製品の品質向上や組織体制の強化につながる
ISO13485の「6.資源の運用管理」「7.製品実現」「8.測定、分析及び改善」では、医療機器の安全性および品質の一貫性を確保するために、製造工程の標準化、作業者の力量管理、作業環境の整備、モニタリング等が求められています。
これにより、製品のばらつきや人的ミスを低減し、結果として品質の安定や組織的な管理体制の整備につながります。
法令遵守を確実にできる
ISO13485では、医療機器に関わる法規制への適合を前提とした品質マネジメントシステム(QMS)の構築が求められています。認証を取得することで、製品の設計・製造・販売に関連する各業務プロセスが文書化・監視・記録管理される体制が整い、法令順守のための基盤づくりに貢献します。
また、ISO13485はISO14971(医療機器リスクマネジメント)との整合性を要求しており、QMSを通じて製品のライフサイクル全体におけるリスクの特定・分析・制御が行えるようになります。これにより、重大な不具合や患者リスクの発生を未然に防止する管理体制の構築が可能になります。
顧客からの信頼獲得や新たな顧客獲得につながる
ISO13485の認証は、医療機器に特化した品質マネジメントシステム(QMS)が構築・運用されていることを第三者機関が確認した証明書であり、製品の品質管理体制や規制対応能力に対して顧客や取引先に信頼感を与えることができます。
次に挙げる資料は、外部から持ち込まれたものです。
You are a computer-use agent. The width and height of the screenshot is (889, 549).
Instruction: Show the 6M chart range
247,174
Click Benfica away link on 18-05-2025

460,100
特に、欧州(CEマーキング)や北米(FDA対応)などの地域においては、ISO13485認証が取引先評価や委託製造契約の要件として提示されるケースもあり、新たな顧客や海外市場への参入機会の創出に寄与します。
また、国際的な規制整合(例:MDSAP制度)において、ISO13485の枠組みがベースとして活用されているため、取得しておくことで将来的な法令対応の準備としても有効です。
調査にかかる手間や費用の低減
医療機器の開発・製造・流通においては、外部業者へのアウトソーシングが活用される機会が増えています。こうした場合、日本国内では**薬機法に基づく「QMS適合性調査(製造管理・品質管理調査)」**が実施され、対象事業者の管理体制がQMS省令に適合しているかが確認されます。
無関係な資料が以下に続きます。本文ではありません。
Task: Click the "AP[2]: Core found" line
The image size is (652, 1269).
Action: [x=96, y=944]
ISO 13485認証を取得している場合、その管理体制がQMS省令と一定の整合性を持つものとして評価されることがあり、書類審査の円滑化や、場合によっては実地調査の一部省略などが判断されることもあります。
ただし、実地調査の有無や範囲は厚生労働省・PMDAがリスクベースで個別に判断するものであり、ISO13485認証があっても免除が確約されるわけではありません。
よって、ISO13485取得はQMS適合性調査における負担軽減の一助となる可能性があるものの、調査対応が不要になるとは限らない点に留意が必要です。

ISO13485を取得する流れ
ここでは、ISO13485を取得する流れを解説します。
1.ISO13485取得の準備を行う
まずはISO13485取得の準備を行いましょう。
取得準備に際しては、まず自社が扱う医療機器の分類(クラスI~III/IV)、事業スコープ(製造/販売/設計等)を明確にし、ISO13485が要求する品質マネジメントの適用範囲を決定することが重要です。
取得に向けたプロジェクトチームを発足するとともに、自社だけで取得を目指すのか、コンサルに取得サポートを依頼するのかどうかを決定します。
ISO規格の取得に関するノウハウがない場合には、プロのコンサルに依頼することで取得にかかる自社の工数や期間、コストの削減につながります。
2.品質マネジメントシステムを構築する
要求事項を満たす品質マネジメントシステムを構築します。
その際には自社の現在の取り組みや品質管理体制を、ISO13485の規格要求事項と照らし合わせて、不足している部分を明確にすることが大切です。
自社の業務プロセスとISO13485の要求事項との間にある差異を文書・運用・記録の観点から評価し、リスクマネジメント、バリデーション、文書管理など医療機器特有の要件が確実に盛り込まれるよう整備する必要があります。
3.品質マネジメントシステムを運用する
品質マネジメントシステムを構築したら、実際に運用します。運用開始後は、内部監査とマネジメントレビューを少なくとも1回以上実施し、システムの有効性をトップマネジメントが評価した記録を残す必要があります。
4.登録審査を受ける
登録審査は、通常2段階で構成されます。
- 第一段階審査(Stage 1)では、品質マニュアルや主要文書の整合性、申請範囲、運用記録の有無などを確認します。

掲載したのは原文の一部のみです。